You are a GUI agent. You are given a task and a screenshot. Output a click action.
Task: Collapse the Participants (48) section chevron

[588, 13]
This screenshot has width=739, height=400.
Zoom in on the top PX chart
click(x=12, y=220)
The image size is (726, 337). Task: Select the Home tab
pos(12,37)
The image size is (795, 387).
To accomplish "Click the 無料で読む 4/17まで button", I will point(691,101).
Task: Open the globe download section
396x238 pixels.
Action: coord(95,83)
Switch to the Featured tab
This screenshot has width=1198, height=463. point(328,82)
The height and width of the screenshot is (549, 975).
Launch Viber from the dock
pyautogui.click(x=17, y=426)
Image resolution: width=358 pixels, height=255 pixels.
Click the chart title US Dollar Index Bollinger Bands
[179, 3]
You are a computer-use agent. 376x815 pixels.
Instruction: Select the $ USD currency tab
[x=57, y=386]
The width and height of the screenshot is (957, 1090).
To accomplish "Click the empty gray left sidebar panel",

-.-.-

Would you mind giving all the records again exactly?

You are a GUI agent. You are given a task and a screenshot. Output a click action.
Task: Collapse the Participants (48) section chevron

[588, 13]
This screenshot has width=739, height=400.
Zoom in on the top PX chart
click(x=12, y=220)
The image size is (726, 337). Task: Select the Home tab
pos(12,37)
The image size is (795, 387).
To accomplish "Click the 無料で読む 4/17まで button", I will point(691,101).
Task: Open the globe download section
396x238 pixels.
Action: coord(95,83)
Switch to the Featured tab
This screenshot has width=1198, height=463. point(328,82)
The height and width of the screenshot is (549, 975).
Launch Viber from the dock
pyautogui.click(x=17, y=426)
Image resolution: width=358 pixels, height=255 pixels.
Click the chart title US Dollar Index Bollinger Bands
[179, 3]
You are a computer-use agent. 376x815 pixels.
Instruction: Select the $ USD currency tab
[x=57, y=386]
The width and height of the screenshot is (957, 1090).
To accomplish "Click the empty gray left sidebar panel",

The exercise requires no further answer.